A wage freeze - retroactive for some employees - that will save about $3 million a year was announced Tuesday for the University of Arkansas for Medical Sciences Medical Center in Little Rock.
UAMS spokeswoman Leslie Welch Taylor said about 3,300 hospital employees - about a third of all UAMS employees - will be directly affected by hospital administrator Richard Pierson's announcement that "merit adjustments" would be discontinued for the current fiscal year.
"We regret having to take this measure, but we feel it is the best solution in the interest of our employees and our patients," Pierson wrote in a letter to UAMS Medical Center employees. "This reduction in merit adjustment produces a cost reduction equivalent to 50 jobs."
While most UAMS employees receive raises at the start of the fiscal year on July 1, Taylor said Medical Center employees receive their raises on their anniversary dates. Therefore, employees who had hire dates in July, August, September or October will have to give up the raises they already received. They will not, however, have to pay back the extra pay they have already collected, she said.
Doctors are not included in the policy change as they are employees of the UAMS medical school rather than the hospital. Some 1,700 "classified employees" - typically lower-paid employees whose are paid on a pay schedule set by state government - also are not affected, Taylor said.

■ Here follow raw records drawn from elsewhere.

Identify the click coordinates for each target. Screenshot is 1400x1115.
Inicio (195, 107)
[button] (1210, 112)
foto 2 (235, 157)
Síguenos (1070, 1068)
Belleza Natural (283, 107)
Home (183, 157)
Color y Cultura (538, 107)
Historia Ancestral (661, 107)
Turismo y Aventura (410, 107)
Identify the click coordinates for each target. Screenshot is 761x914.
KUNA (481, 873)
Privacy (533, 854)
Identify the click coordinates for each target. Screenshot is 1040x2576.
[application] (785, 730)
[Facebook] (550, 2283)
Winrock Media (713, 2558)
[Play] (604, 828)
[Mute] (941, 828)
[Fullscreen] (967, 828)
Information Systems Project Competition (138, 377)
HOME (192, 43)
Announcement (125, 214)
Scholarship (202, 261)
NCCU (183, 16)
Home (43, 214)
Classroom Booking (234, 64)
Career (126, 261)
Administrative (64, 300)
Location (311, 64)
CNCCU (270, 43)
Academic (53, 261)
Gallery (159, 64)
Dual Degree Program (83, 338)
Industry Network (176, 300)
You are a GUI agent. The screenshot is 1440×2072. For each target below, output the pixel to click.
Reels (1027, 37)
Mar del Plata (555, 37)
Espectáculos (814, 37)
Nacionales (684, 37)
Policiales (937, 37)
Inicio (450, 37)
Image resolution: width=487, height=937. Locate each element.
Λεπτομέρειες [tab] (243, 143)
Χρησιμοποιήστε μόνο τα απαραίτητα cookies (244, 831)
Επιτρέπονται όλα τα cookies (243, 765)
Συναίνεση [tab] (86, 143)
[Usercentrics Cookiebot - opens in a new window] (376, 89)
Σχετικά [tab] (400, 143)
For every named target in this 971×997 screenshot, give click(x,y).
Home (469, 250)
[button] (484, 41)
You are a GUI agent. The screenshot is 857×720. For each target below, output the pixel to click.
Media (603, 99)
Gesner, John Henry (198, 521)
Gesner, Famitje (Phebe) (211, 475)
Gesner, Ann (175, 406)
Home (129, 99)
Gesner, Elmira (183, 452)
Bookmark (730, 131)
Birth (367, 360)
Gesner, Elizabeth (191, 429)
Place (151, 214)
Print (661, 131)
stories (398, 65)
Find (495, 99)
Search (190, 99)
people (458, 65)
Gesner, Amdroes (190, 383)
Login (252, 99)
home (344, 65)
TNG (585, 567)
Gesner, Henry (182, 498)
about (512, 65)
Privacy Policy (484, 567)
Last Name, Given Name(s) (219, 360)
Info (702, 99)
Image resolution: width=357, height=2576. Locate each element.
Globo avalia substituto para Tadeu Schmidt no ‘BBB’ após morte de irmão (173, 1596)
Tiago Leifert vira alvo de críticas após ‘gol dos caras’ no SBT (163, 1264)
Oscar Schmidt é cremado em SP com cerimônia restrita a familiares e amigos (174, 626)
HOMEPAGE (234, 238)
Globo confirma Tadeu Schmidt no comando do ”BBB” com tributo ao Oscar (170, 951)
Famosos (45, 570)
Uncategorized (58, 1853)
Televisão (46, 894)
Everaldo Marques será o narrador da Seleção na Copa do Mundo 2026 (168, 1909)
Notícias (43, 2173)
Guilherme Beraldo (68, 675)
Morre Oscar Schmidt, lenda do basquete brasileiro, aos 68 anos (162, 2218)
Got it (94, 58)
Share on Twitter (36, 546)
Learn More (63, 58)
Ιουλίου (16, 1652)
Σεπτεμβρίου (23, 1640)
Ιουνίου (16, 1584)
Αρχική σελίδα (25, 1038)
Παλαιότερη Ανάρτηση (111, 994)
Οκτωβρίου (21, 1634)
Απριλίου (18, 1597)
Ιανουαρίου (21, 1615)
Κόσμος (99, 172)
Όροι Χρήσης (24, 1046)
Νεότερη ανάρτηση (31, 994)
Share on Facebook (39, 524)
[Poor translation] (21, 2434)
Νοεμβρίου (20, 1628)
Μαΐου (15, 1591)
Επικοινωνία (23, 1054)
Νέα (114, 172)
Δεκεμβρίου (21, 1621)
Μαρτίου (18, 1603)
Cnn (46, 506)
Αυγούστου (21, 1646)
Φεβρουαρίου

The pay freeze came 10 days into the tenure of UAMS's new chancellor, Dr. Daniel Rahn. In an e-mail titled "Financial update" sent to all UAMS employees on Tuesday, Rahn said UAMS ran an "operational budget deficit" in the first quarter of its current fiscal year. "The majority of this is attributable to hospital expenses outstripping revenues," he wrote.
Many of the factors are related to the economic recession, he said, "exacerbated by UAMS' $2.2 million state budget reduction and the possibility of more cuts if state revenues continue to decline."
The wage freeze is not the first cost-cutting measure at UAMS. In September, Rahn's predecessor, Dr. I. Dodd Wilson, issued a memo outlining guidelines requiring justifications for all hiring requests. Overtime has also been strictly limited, and Taylor said some of the institutions other operating units didn't give raises at all this year.